Wolv01.jpgdi Jari Lanzoni

Quanti seguono la strepitosa serie tv The Big Bang Theory non potranno che pensare che il Full-Nerd Sheldon Cooper, paranoide della coerenza del Comics Continuum, avrà rischiato di strozzarsi con un pop-corn durante le visione di X-Men Origins: Wolverine. Per sua fortuna egli non va mai al cinema da solo ma sempre con qualcuno che possa praticargli la manovra di Heimlich.
In realtà ogni giudizio negativo su Wolverine, signori miei, sarebbe un puro atto di ignoranza, dato che ci troviamo davanti alle punte più alte di quella fantascienza impiegata come specchio del mondo moderno e della realtà sociale, che Dick e altri grandi di certo avrebbero apprezzato. Parlare del celebre mutante è solo il mezzo per un obiettivo più alto: una storia viva e attuale, a cui un regista cialtrone ci porta con rara maestria.

L’intro è in linea con il comic. Howlet, un uomo ricco, forse uno speculatore, rende infelice la propria moglie che trova sollievo solo in un amante dalle vesti rozze e dai tratti tipici della classe lavoratrice. Dall’unione carnale tra i due nasce il giovane James, che ha un fratellastro maggiore, Victor Creed, tenuto in casa Howlet come servitore. Quando il vero padre dei due torna a reclamare la paternità del secondogenito esplode la prevedibile tragedia.

Estratti del dataset —
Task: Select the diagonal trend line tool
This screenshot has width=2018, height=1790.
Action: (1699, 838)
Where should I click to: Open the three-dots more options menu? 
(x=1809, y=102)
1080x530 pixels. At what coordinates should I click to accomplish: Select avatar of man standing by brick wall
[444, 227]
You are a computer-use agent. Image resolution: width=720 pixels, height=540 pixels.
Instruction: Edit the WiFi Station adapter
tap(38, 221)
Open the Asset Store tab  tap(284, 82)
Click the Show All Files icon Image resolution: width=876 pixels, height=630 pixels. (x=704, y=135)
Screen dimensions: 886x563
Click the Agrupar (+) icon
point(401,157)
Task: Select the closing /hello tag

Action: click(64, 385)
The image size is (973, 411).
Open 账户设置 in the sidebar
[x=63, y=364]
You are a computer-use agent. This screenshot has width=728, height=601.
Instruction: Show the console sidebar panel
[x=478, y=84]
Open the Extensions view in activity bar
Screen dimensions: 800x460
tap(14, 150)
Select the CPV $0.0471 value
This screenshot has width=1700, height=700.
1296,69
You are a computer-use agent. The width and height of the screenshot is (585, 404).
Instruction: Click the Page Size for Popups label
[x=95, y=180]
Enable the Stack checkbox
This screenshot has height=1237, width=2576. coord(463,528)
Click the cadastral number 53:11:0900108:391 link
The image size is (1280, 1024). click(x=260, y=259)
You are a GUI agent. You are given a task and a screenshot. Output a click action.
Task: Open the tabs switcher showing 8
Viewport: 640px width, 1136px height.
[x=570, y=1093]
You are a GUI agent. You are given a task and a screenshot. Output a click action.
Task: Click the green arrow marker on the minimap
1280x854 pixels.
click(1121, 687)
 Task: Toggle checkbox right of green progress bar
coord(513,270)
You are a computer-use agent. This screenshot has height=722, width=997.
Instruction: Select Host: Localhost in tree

Compiti —
A. Rispondi in breve a queste domande sulla recensione di X-Men Origins: Wolverine.
(i) Secondo la recensione, con chi va sempre al cinema Sheldon Cooper?
(ii) Quale autore viene nominato come uno che avrebbe apprezzato questa fantascienza?
(iii) In quale ruolo è tenuto Victor Creed in casa Howlet?
B. Prosegui la recensione di X-Men Origins: Wolverine a partire dalla sua ultima frase.

Elenco risposte —
A.
(i) Con qualcuno che possa praticargli la manovra di Heimlich.
(ii) Dick.
(iii) Come servitore.

B.
Tralasciamo che il pargolo neoartigliuto gli si fiondi contro per dieci metri di corsa con le braccia a manubrio, simile al fanciullo che imita la traiettoria dei rocket punch del Mazinga. Basta allungare un piede, un braccio o uno sputo per tenerlo a debita e comica distanza, ma dopo, nella storia, dove lo si mette il padre? E che muoia allora, per una strana ferita al ventre che data l’altezza del bambino avrebbe dovuto essere subita in un punto assai meno nobile. Ma il ventre, segno di egoismo, era più appropriato.
Dalla tragedia, la rivolta alla classe dominatrice e imprenditoriale, si passa alla fuga e alla riscoperta fratellanza tra i due piccoli mutanti, Victor e James, che da quel momento in poi divengono inseparabili.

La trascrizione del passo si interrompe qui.